La pandemia ha interrotto il processo di eradicazione del virus nei pazienti affetti da Epatite C, con un decremento di circa il 90% dei trattamenti. Un peso che grava sul rallentamento già verificatosi nei primi mesi del 2020, quando emergevano le prime difficoltà nell’individuare i soggetti da trattare. L’innovazione garantita dai nuovi farmaci antivirali ad azione diretta (DAA) per il trattamento dell’epatite C ha avuto una portata rivoluzionaria per la possibilità di eradicare il virus in maniera definitiva, in tempi rapidi e senza effetti collaterali, ma una volta trattati i pazienti conclamanti, restano fuori coloro che sono ignari di aver contratto il virus, il cosiddetto “sommerso”. Per questo è necessaria una vera politica di screening, che riguardi in primis le cosiddette “key populations”, come tossicodipendenti e detenuti. L’emendamento al Decreto Milleproroghe approvato lo scorso febbraio ha stanziato un fondo di 71,5 milioni di euro per il biennio 2020-2021 per l’accesso gratuito allo screening, ma necessita di un’applicazione entro l’anno.

Il processo in corso ricorda quanto già avviato da alcuni anni per l’Hiv, virus che a differenza dell’Hcv non si può eradicare ma solo controllare impedendone la replicazione e azzerando la viremia fino a renderlo non trasmissibile. “Si sta verificando ciò che è avvenuto anche per l’HIV – spiega il Prof. Babudieri – Nel 2001 l’8,4% dei detenuti erano positivi, nel 2005 il 7,5%, nel 2008 il 7,3%, nel 2010 il 6,2%, nel 2012 il 5,2%, nel 2015 il 3,1%, ora siamo intorno all’1,8%: non sono diminuiti i comportamenti a rischio, ma i trattamenti che azzerano la viremia ematica riducono anche la possibilità di trasmissione, quindi restano quasi solo i vecchi positivi. Questo ci dice che quando si interviene nella cura di una malattia su un singolo si hanno effetti su tutta una popolazione.

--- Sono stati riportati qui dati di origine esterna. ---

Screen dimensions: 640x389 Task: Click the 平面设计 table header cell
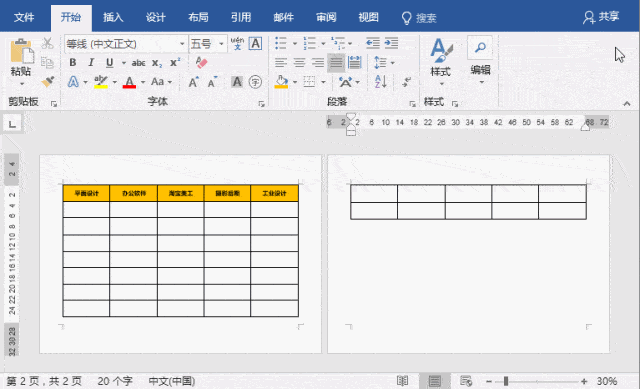(x=87, y=193)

Il fatto che metà delle persone detenute positive al test HCV sia guarito dal virus grazie ai trattamenti risolutivi e ai farmaci DAA significa che il numero si sta riducendo e, conseguentemente, che si restringe il serbatoio dei malati che possono trasmettere il virus”.

Il tema dell’eliminazione dell’Epatite C nelle carceri è al centro del XXI Congresso Nazionale SIMSPe “L’Agorà Penitenziaria 2020”, in corso dal 1° al 3 ottobre come inedita Web-Conference con i partecipanti esclusivamente collegati online. Presenti nella consueta sede congressuale a Roma i dirigenti di SIMSPe e alcuni relatori, ma molti contributi vengono trasmessi in via telematica. Le relazioni si sviluppano lungo quattro moduli principali. “Abbiamo avviato una riflessione sulla quotidianità di ognuno di noi, attraverso quattro grandi macrosettori in cui si articola il nostro lavoro: le malattie infettive, la psichiatria, l’attività delle professioni sanitarie, le problematiche medico-legali” spiega il Prof. Babudieri.“Il Coronavirus si è per fortuna ad oggi affacciato in pochi Istituti ma non sono riportati eventi tragici al loro interno – evidenzia il presidente SIMSPe Luciano Lucanìa – al centro del dibattito, come è naturale, vi sono tutte le situazioni che abbiamo vissuto in questi mesi terribili e le nostre esperienze, preziose per trovare le soluzioni migliori ai diversi problemi clinici, organizzativi e logistici che possono emergere in questo ambito. Tutte le nostre attività nell’ambito delle diverse discipline sono inserite nei topics di questa Agorà”.